表示本文>
------------

以下に、図示するところに基づいて、この発明を説明するが、この発明による油圧緩衝器は、図示するところでは、車両たる二輪車の前輪側に設けられて、走行中の振動を吸収するフロントフォークとされる。
そして、このフロントフォークは、図1に示すように、車体側チューブ1と車輪側チューブ2とがテレスコピック型に連結されて伸縮可能とされるフォーク本体(符示せず)を有する。
そしてまた、このフォーク本体は、軸芯部に正立型に設定のダンパ(符示せず)を有し、このダンパが内に主となる減衰機構(符示せず)を有して、伸縮作動時に所定の減衰作用をなし、また、外に補助減衰機構10を有して、収縮作動時に所定の減衰作用をなす。
ちなみに、このフォーク本体にあっては、車体側チューブ1の下端部たる開口端部をシールケース部(符示せず)にして内周側部にシール部材、つまり、図2に示すところでは、オイルシール11およびダストシール12を有し、オイルシール11によってフォーク本体内からの作動油で代表される作動流体のフォーク本体外への漏出を阻止し、ダストシール12によって車輪側チューブ2の外周に付着したダストがフォーク本体内側、つまり、オイルシール11側に侵入することを阻止する。

------------

保存記録>
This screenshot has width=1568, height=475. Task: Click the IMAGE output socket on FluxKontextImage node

------------

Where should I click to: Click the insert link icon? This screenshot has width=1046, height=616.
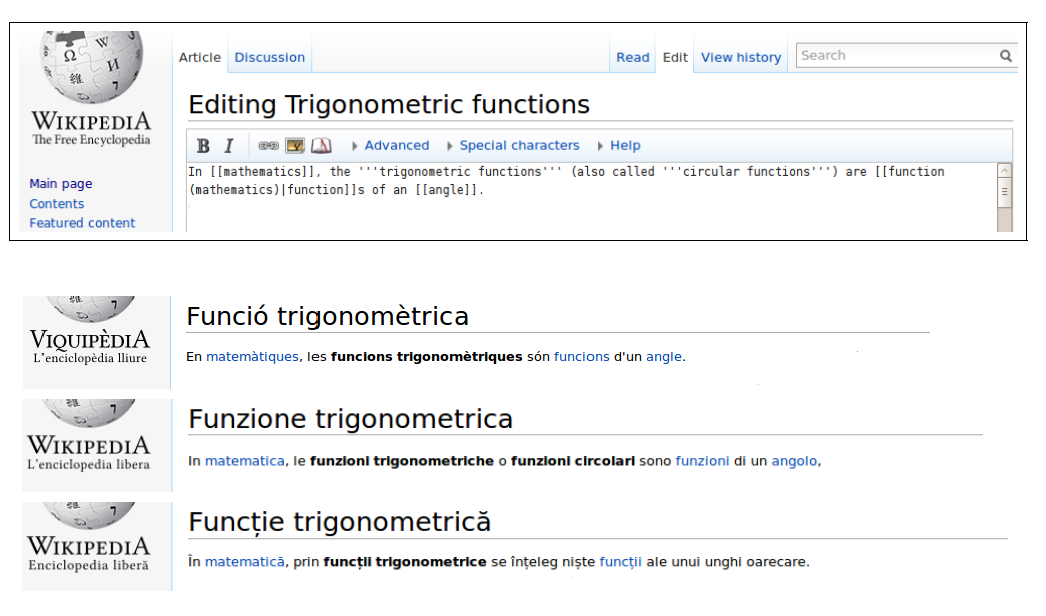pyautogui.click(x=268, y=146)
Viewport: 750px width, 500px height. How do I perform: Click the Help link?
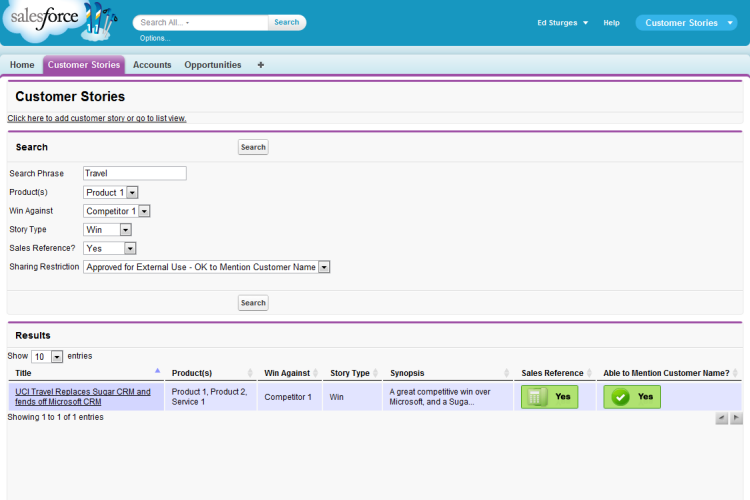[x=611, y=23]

------------

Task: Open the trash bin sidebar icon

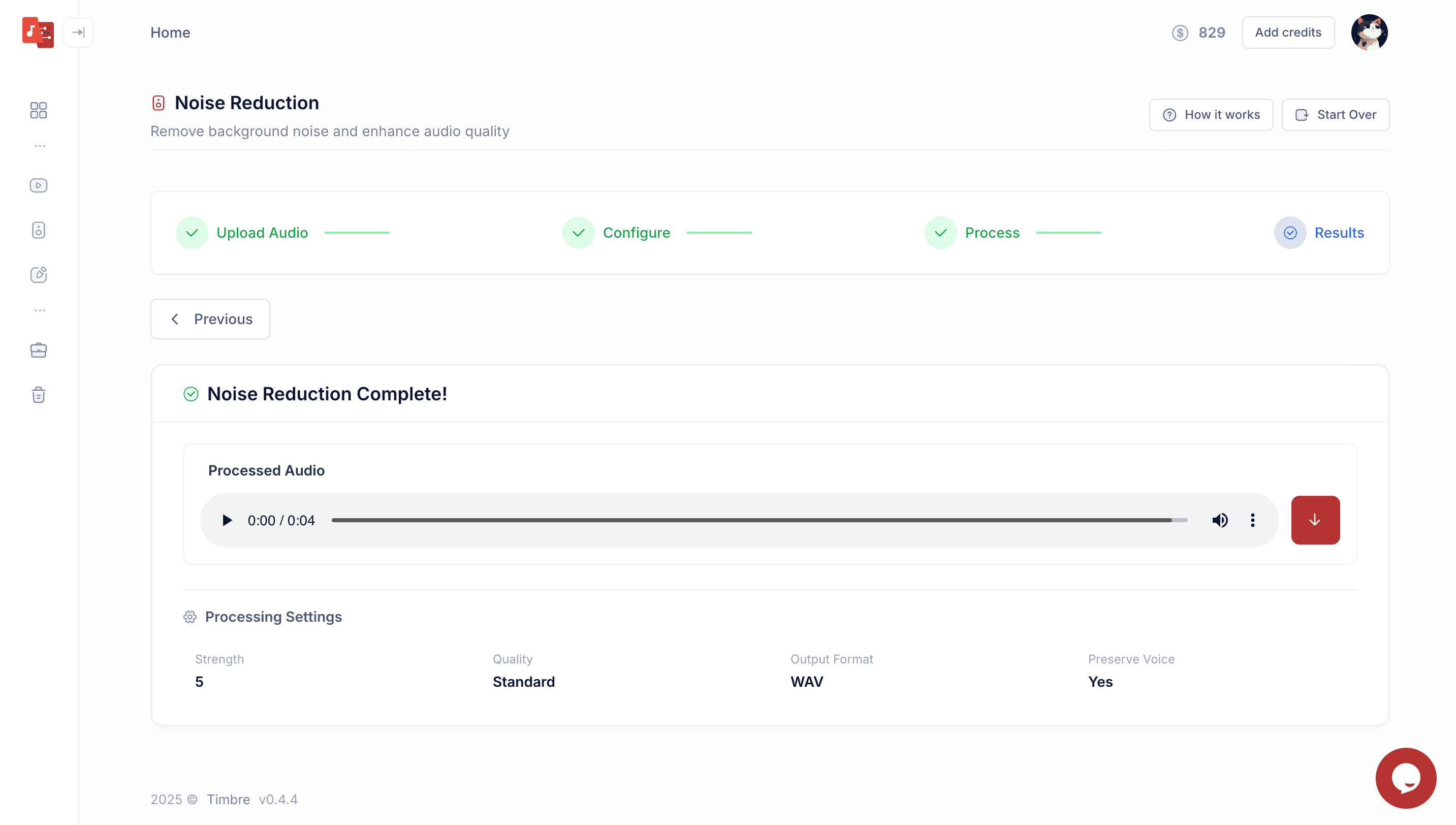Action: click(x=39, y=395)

------------

作業指示>
1. フロントフォークに関する本文から「そして、このフロントフォークは、図1に示すように、車体側チューブ1と車輪側チューブ2とがテレスコピック型に連結されて伸縮可能とされるフォーク本体(符示せず)を有する。」を英語に訳してください。
2. フロントフォークについての本文を、最後の文のあとから書き継いでください。

回答一覧>
1. As shown in FIG. 1, this front fork has a fork body (not numbered) in which a vehicle-body-side tube 1 and a wheel-side tube 2 are connected telescopically so that the fork body can extend and contract.

2.
また、このフォーク本体にあっては、車体側チューブ1の開口端部における内周側部に内周が車輪側チューブ2の外周に摺接する下方軸受13を有し、車輪側チューブ2の上端部の外周に外周が車体側チューブ1の内周に摺接する上方軸受21(図1参照)を有し、この両方の軸受13,21で車体側チューブ1に対する車輪側チューブ2の同芯性および摺動性を保障している。
なお、両方の軸受13,21と車体側チューブ1および車輪側チューブ2との間に画成される隙間が潤滑隙間Sとされ、この潤滑隙間Sに車輪側チューブ2に開穿された連通孔2a(図1参照)を介して車輪側チューブ2の内側からの作動流体が潤滑材として流入されることで、車体側チューブ1と車輪側チューブ2との間における潤滑性が保障される。
ところで、図示するフォーク本体は、内に懸架バネを有せずして、フォーク本体内のリザーバRに作動流体の流体面O(図1参照)を境にして形成されるエア室A(図1参照)におけるエア圧、つまり、フォーク本体が最伸長状態にあるときに大気圧以上となるエア圧のエア室Aへの封入で伸長方向に附勢されてなる。
それゆえ、このフォーク本体にあっては、伸長方向への附勢要素としての懸架バネを有しないから、その分フロントフォークにおける全体重量の軽減化に寄与する。
そして、フォーク本体にあっては、エア室Aにおけるエア圧に基づくエアバネ力に打ち勝って収縮作動し、また、エアバネ力で伸長作動し、このフォーク本体の伸縮作動に同期してダンパが伸縮作動する。
戻って、フォーク本体は、図1に示すところでは、車体側チューブ1が大径のアウターチューブからなり、車輪側チューブ2が小径のインナーチューブからなる倒立型に設定されている。
もっとも、この発明が意図するところからすれば、フォーク本体が倒立型に設定されるのに代えて、インナーチューブを車体側チューブ1にし、アウターチューブを車輪側チューブ2にする正立型に設定されても良い。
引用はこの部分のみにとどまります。